What is needed: Each line starting at the one that contains "Task: Switch to column view mode" and ending at the one that contains "The image size is (1600, 990)." must be returned exactly, and the rest of the listing is left out.

Raw data:

━━━━━━━━━━

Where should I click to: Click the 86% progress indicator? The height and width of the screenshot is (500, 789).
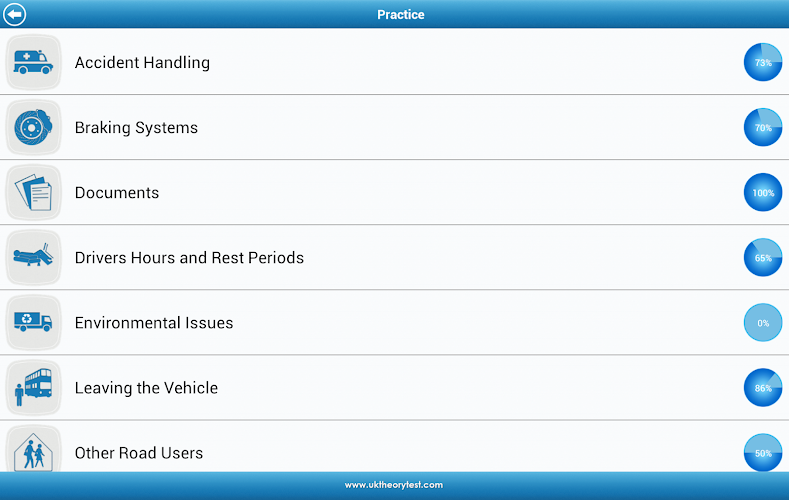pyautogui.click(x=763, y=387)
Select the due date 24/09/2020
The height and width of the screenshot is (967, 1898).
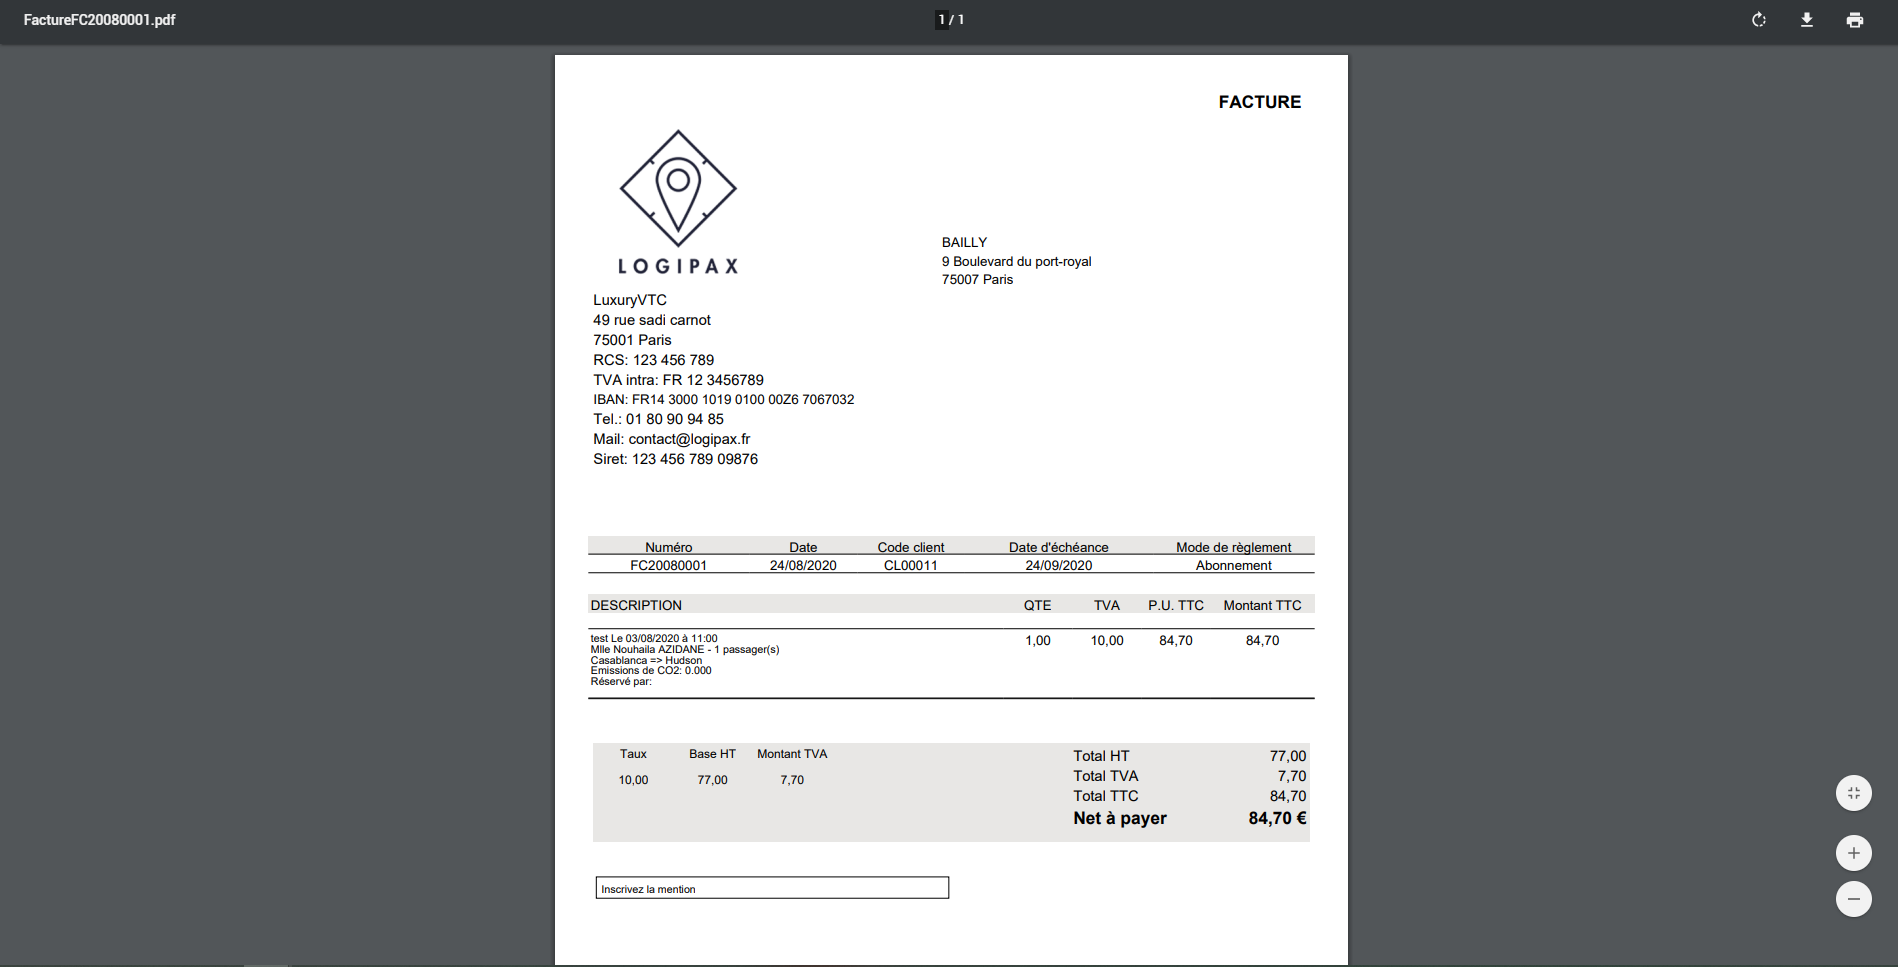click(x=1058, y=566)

━━━━━━━━━━

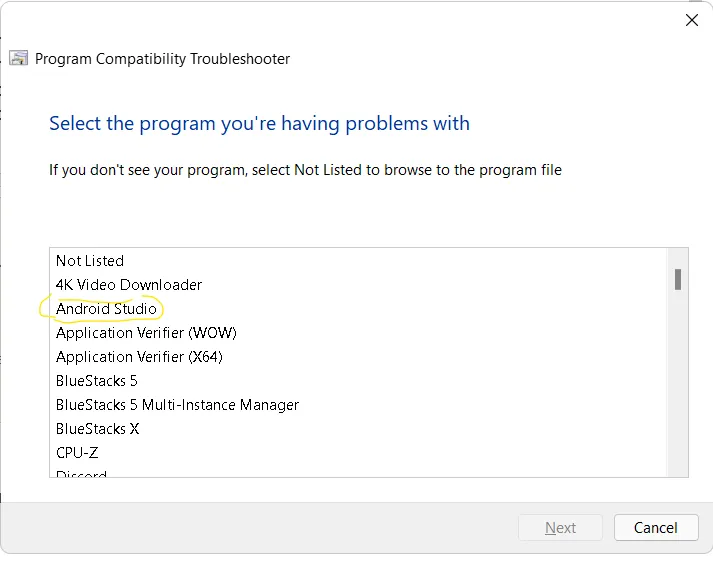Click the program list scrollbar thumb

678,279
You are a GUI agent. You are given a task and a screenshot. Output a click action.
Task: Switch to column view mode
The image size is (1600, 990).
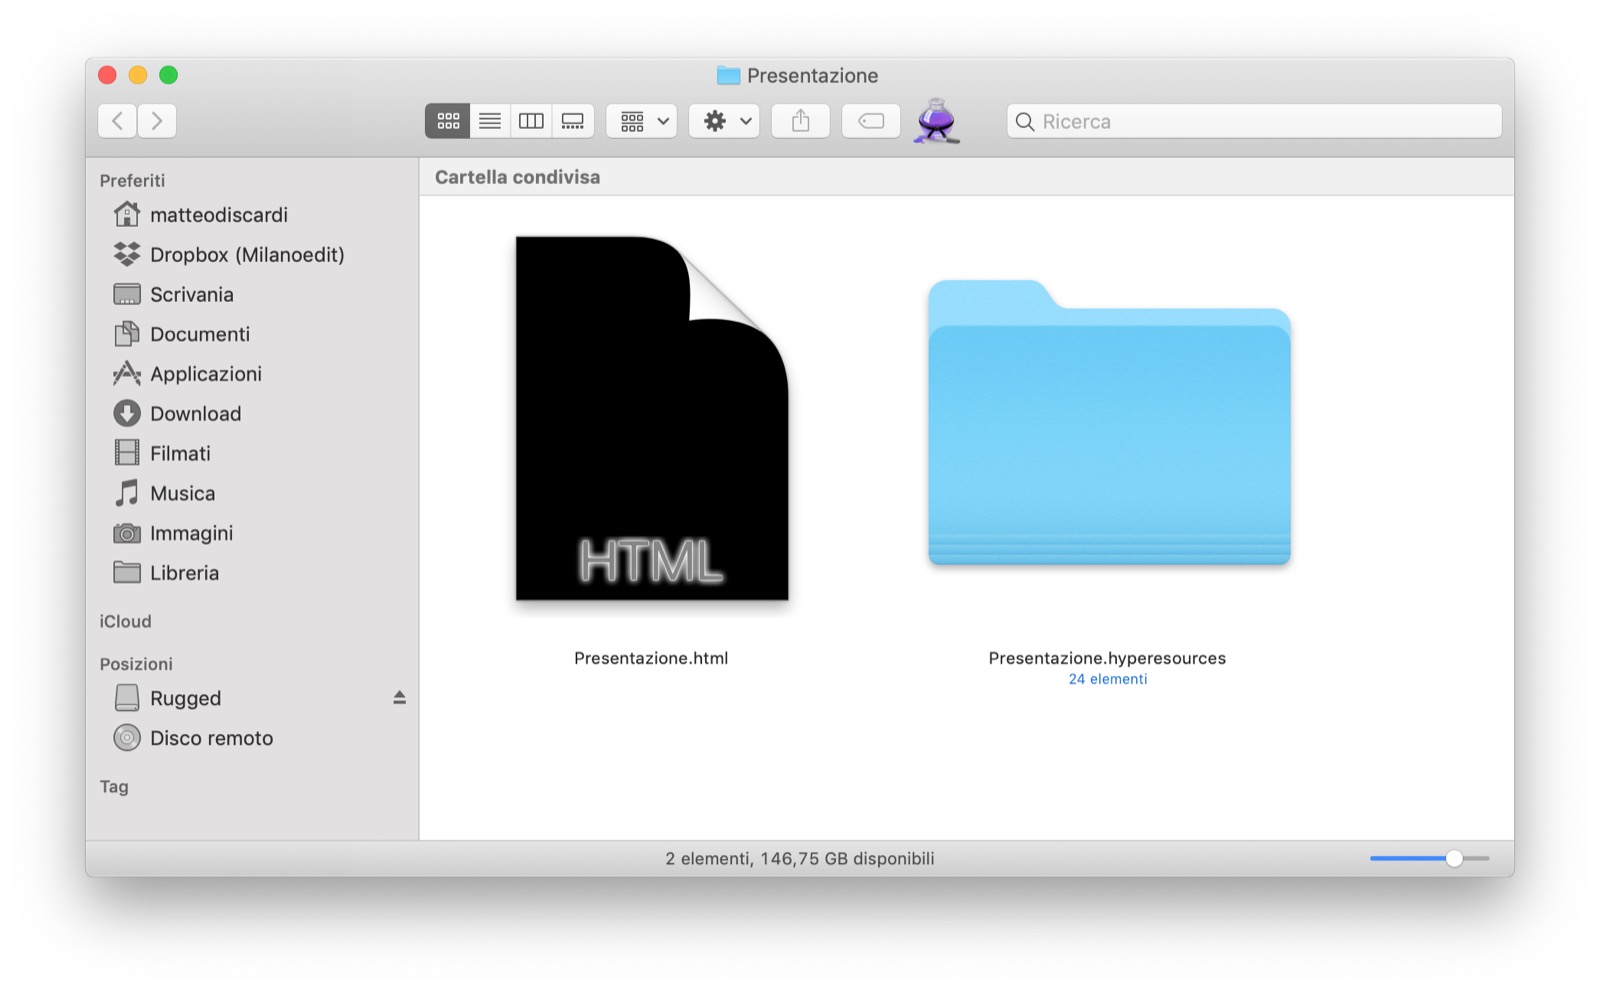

━━━━━━━━━━

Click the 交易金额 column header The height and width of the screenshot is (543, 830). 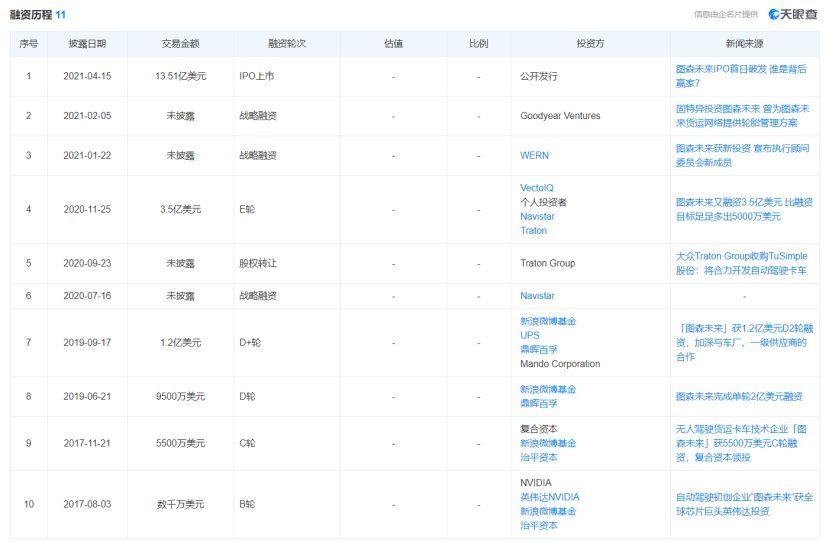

━━━━━━━━━━

Solution below:
Task: Switch to column view mode
The image size is (1600, 990).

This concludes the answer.